### Brief:
Copy out the data between the lines holding "Open the Color Set palette tab" and "Action: (168, 155)", inclusive, without changing a character. Include no other lines.

### Extracted data:
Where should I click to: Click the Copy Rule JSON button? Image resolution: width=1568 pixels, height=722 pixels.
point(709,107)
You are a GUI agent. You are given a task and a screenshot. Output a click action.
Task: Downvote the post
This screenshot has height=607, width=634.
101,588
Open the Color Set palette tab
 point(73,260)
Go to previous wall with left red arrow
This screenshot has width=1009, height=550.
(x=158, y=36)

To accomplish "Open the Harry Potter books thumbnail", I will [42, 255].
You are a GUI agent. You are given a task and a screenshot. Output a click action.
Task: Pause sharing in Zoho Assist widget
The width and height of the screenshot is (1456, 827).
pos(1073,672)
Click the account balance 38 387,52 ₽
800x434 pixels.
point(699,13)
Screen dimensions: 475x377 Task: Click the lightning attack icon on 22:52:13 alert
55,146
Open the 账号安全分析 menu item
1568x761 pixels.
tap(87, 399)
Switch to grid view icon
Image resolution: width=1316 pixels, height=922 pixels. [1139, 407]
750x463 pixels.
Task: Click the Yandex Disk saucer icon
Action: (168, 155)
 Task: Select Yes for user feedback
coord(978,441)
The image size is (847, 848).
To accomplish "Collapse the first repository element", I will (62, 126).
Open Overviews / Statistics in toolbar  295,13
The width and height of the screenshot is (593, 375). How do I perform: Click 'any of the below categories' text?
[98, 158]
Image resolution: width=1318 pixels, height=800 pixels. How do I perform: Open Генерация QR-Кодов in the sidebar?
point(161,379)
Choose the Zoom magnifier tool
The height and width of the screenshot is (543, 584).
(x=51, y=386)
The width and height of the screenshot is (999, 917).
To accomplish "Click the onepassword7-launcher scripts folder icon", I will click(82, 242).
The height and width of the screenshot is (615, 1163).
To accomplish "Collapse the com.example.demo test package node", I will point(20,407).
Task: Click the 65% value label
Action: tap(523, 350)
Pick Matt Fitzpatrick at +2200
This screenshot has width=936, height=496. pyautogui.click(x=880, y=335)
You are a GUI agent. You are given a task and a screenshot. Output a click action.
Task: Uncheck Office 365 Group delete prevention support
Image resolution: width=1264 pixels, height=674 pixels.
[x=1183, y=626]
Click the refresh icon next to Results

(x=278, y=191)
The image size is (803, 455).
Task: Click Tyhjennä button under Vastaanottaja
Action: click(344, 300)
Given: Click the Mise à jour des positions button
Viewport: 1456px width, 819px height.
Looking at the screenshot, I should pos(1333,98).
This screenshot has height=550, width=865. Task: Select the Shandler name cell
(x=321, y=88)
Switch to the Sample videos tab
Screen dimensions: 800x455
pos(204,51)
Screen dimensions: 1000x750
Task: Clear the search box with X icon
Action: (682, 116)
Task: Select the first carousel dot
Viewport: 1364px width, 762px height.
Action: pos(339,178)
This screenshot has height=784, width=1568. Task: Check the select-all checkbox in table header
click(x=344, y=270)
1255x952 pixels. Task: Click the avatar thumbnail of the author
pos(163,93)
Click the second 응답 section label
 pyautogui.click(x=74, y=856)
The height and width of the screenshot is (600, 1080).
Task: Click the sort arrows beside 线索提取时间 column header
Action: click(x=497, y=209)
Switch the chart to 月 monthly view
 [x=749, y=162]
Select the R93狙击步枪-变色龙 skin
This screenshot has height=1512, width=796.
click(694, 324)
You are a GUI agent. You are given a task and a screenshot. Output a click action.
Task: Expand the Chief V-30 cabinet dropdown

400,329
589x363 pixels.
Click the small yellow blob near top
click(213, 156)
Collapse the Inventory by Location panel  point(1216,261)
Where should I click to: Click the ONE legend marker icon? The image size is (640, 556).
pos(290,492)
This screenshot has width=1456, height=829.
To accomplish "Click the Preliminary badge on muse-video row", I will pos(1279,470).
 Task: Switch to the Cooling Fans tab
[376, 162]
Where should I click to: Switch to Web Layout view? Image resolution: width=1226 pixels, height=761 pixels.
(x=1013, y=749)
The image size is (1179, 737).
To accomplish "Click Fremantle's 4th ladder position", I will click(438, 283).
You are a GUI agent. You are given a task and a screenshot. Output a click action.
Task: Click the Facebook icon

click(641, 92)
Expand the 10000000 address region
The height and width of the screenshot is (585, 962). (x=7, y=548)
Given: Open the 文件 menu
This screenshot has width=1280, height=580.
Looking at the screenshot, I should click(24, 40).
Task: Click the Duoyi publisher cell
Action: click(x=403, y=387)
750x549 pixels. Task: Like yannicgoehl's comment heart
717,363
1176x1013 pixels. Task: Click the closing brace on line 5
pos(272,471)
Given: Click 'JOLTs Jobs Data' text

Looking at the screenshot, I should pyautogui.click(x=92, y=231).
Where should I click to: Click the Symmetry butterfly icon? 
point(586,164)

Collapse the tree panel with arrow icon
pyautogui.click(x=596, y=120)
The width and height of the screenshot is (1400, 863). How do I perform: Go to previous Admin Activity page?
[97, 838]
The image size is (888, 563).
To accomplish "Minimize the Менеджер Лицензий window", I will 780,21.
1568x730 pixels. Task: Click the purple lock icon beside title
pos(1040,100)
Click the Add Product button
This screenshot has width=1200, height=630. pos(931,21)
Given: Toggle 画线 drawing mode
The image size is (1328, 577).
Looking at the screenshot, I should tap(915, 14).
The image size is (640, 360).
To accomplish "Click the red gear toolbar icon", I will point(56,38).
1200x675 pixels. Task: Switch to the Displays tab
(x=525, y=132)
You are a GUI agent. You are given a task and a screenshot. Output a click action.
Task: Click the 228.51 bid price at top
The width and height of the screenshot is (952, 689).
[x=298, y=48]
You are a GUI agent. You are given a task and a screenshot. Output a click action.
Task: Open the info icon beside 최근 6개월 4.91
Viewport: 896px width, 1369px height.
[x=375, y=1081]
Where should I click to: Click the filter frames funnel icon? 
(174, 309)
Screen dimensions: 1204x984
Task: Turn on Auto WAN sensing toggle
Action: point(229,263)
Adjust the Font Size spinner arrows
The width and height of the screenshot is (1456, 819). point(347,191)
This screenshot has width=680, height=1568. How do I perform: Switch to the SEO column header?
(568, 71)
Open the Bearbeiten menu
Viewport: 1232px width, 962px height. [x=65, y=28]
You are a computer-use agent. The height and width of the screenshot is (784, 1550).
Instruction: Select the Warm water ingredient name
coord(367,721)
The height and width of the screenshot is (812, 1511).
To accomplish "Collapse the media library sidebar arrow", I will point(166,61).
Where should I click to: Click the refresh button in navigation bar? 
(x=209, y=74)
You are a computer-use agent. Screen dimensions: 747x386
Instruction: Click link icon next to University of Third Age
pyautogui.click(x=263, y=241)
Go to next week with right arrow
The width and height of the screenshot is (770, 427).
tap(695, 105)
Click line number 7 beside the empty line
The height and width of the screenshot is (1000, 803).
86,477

### Answer to the problem:
Open the Color Set palette tab
 point(73,260)
Go to previous wall with left red arrow
This screenshot has width=1009, height=550.
(x=158, y=36)

To accomplish "Open the Harry Potter books thumbnail", I will [42, 255].
You are a GUI agent. You are given a task and a screenshot. Output a click action.
Task: Pause sharing in Zoho Assist widget
The width and height of the screenshot is (1456, 827).
pos(1073,672)
Click the account balance 38 387,52 ₽
800x434 pixels.
point(699,13)
Screen dimensions: 475x377 Task: Click the lightning attack icon on 22:52:13 alert
55,146
Open the 账号安全分析 menu item
1568x761 pixels.
tap(87, 399)
Switch to grid view icon
Image resolution: width=1316 pixels, height=922 pixels. [1139, 407]
750x463 pixels.
Task: Click the Yandex Disk saucer icon
Action: (168, 155)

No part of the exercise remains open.